Мэтт ответил не сразу. Проблема, собственно, была только одна, у нее имелись серые глаза и растрепанные волосы цвета ночи, а звалась проблема Триш Хатауэй.

— Придется посадить Бонуса на цепь.

— А как насчет Офелии?

— Если она будет хулиганить… не знаю. Я надеялся, что она уйдет ловить рыбу. Сейчас в реке полно форели.

— Ты же знаешь, она обожает гостей. Эта дамочка из Чикаго грянулась в обморок из-за безобидного пса, так что при виде Офелии она и вовсе с катушек слетит.

— Дядя Кларенс, это ты кормил Офелию из бутылочки. Для всего остального мира она — медведь. Маленький, но вполне упитанный. А что до Бонуса, так ему тоже не стоило прыгать на приезжих из-за угла. В пятницу приедут остальные гости, не хватало еще с ними проблем.

— Ха! Знаю я этих гостей! Малахольные дамочки пенсионного возраста и старые девы с глазами на мокром месте.

— С чего ты взял? Там будут и мужики.

— Наверняка импотенты и неврастеники.

— Да почему?!

— А кто еще может читать всю эту розовую чушь? «Бриллиантовый переполох»! «Любовный напиток»! «Под покровом страсти»! Умереть можно.

Мэтт подозрительно прищурился.

— Ты что, читал?

— Нет!!! Упаси меня бог. Но Рози сказала, что книжки этой Хатауэй сейчас в бестселлерах. Поскольку Рози не может знать ни о чем, кроме как о той муре, которую сама читает, я и делаю вывод, что это либо любовные романы, либо крутые детективы из тех, где главного злодея дырявят из пулемета, а он еще успевает произнести пару страниц текста. На детективщицу эта моль белая не тянет, остается любовь. Тьфу!

— Она не моль! Она известная писательница. И вполне симпатичная девушка…

— Втюрился! Чтоб мне провалиться, ты положил на нее глаз!

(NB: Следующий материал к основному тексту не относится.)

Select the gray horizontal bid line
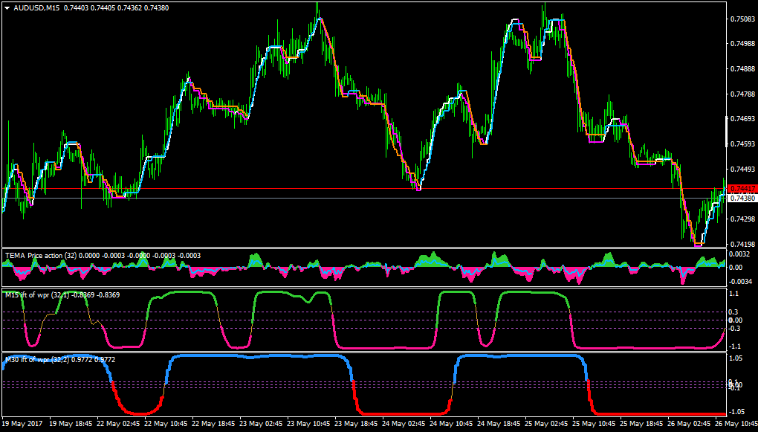 click(x=363, y=199)
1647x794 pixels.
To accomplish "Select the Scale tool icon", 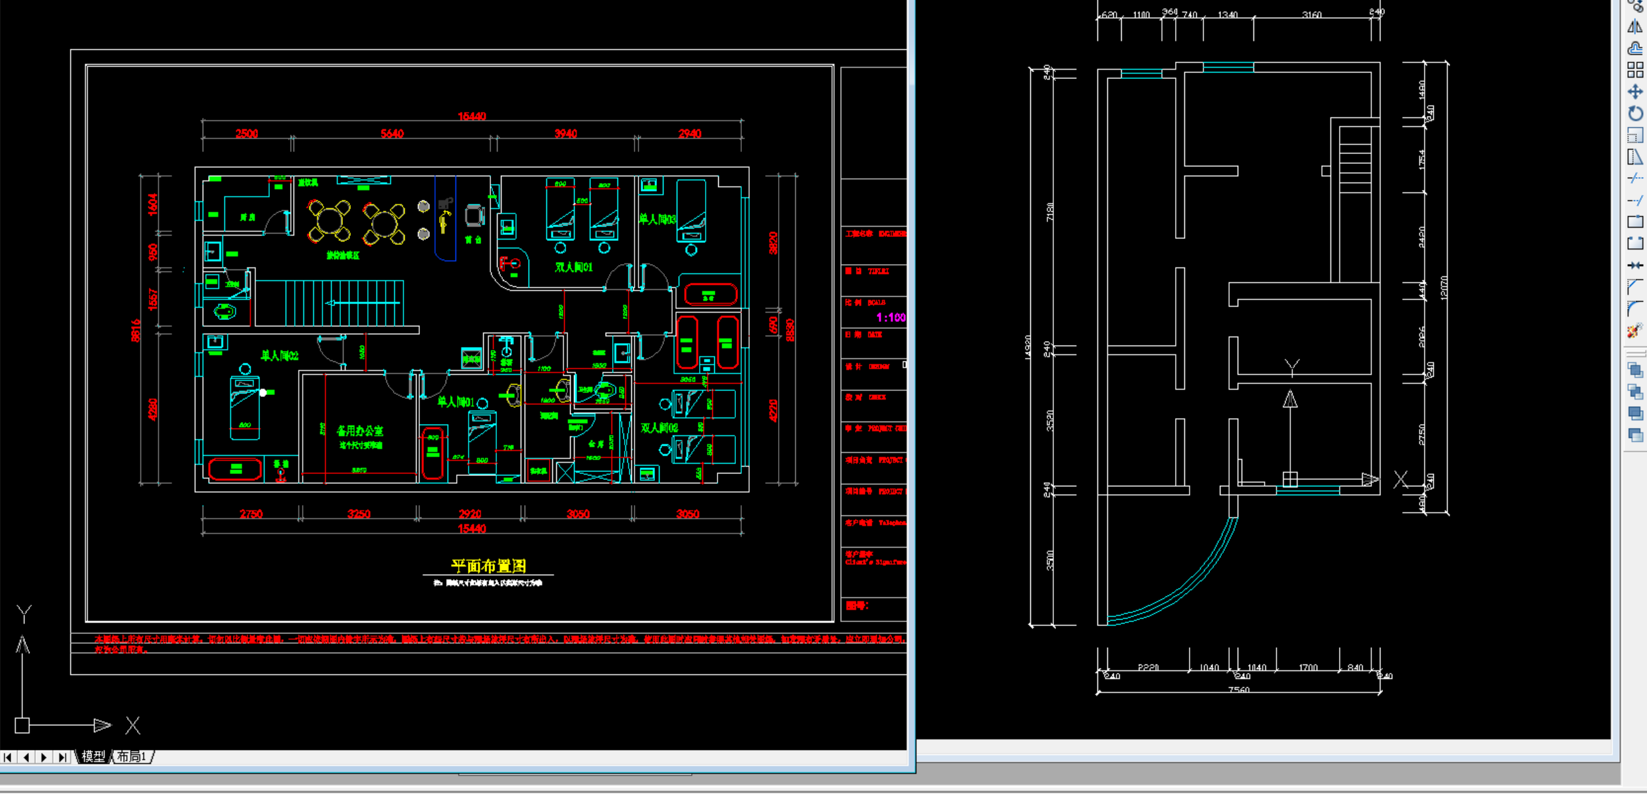I will tap(1634, 136).
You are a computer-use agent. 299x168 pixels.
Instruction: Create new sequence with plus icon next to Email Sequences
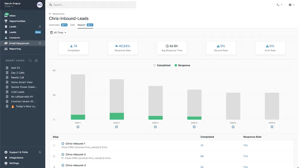(x=40, y=43)
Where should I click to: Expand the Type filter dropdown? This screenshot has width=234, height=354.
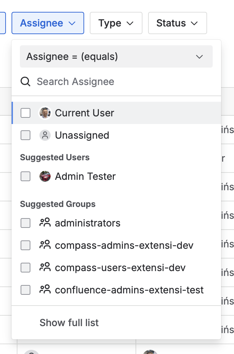tap(116, 23)
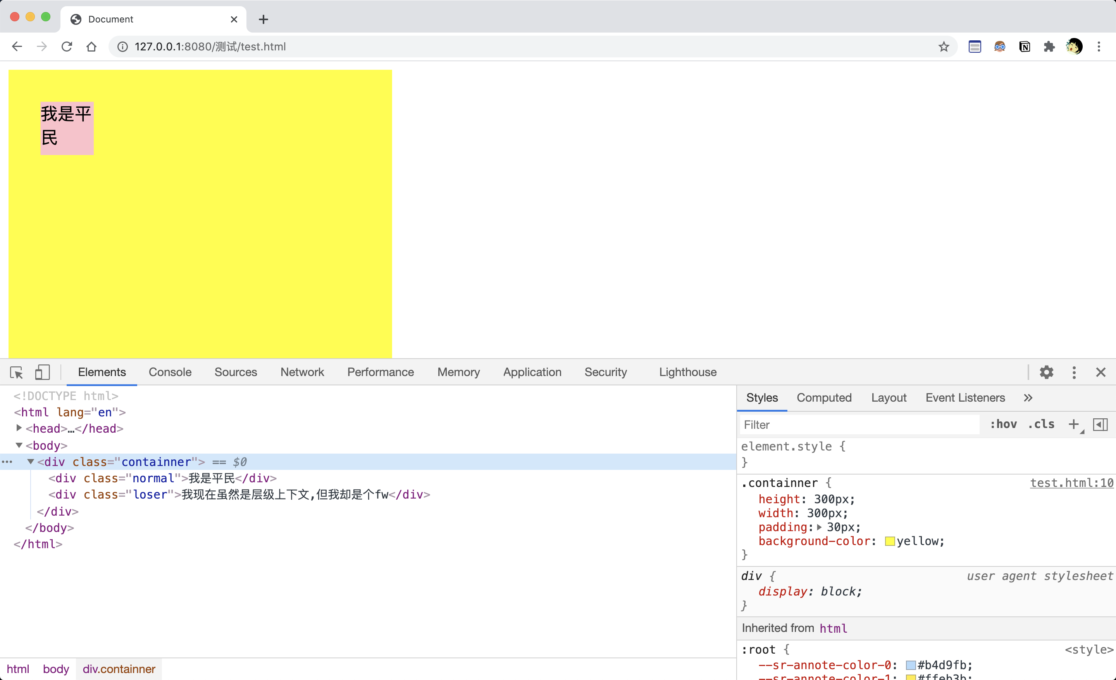Collapse the div.containner tree node
This screenshot has height=680, width=1116.
pos(30,462)
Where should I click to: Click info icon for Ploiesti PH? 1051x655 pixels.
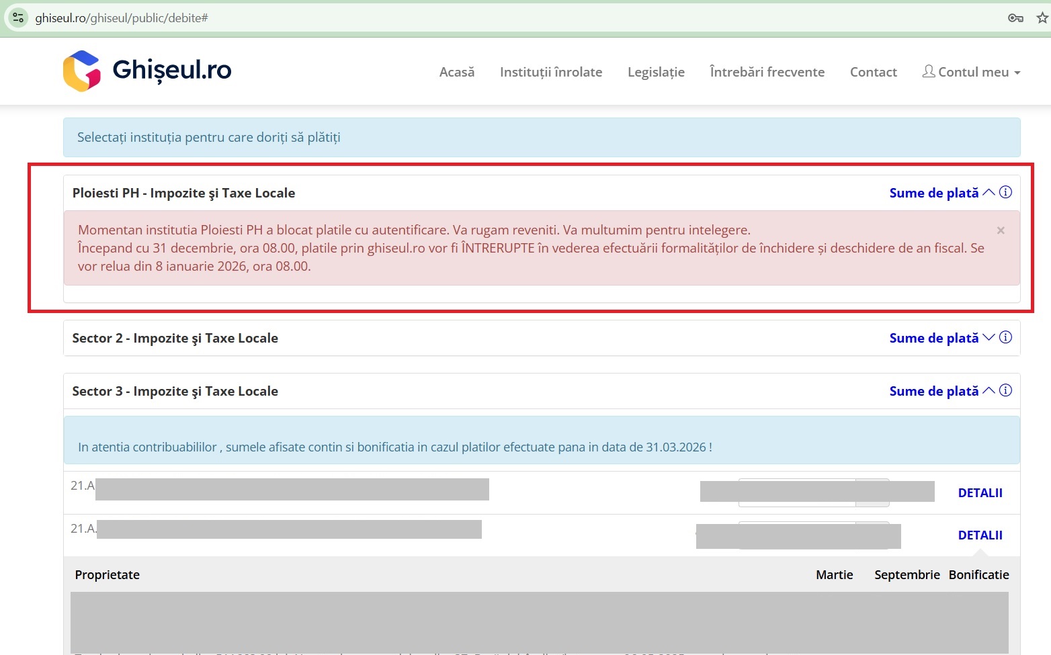point(1005,192)
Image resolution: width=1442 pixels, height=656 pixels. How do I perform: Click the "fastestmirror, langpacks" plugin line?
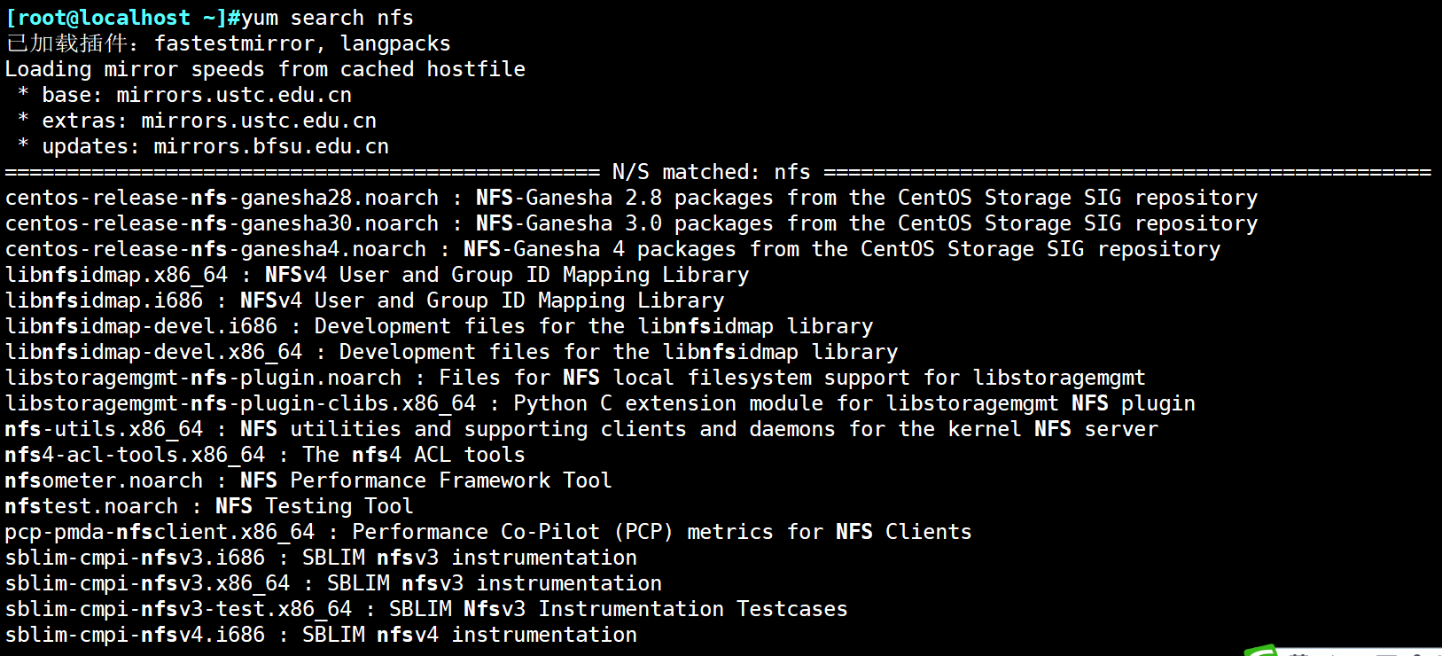coord(302,43)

— Ничего подобного. А вот что ты на нее взъелся, мне даже интересно.

— Да не взъелся я. Просто у нас мало людей и совсем не лучшие условия. Да-да, я понимаю, они хорошо платят и все такое, но что, если мы засыплемся?

— Типун тебе, дядя Кларенс…

Пришлось сбежать и из кухни. Отловив на улице Бонуса, Мэтт повел встревоженного пса к вольеру, а в голове у него крутилась всего одна мысль. Кто такой Брюс?!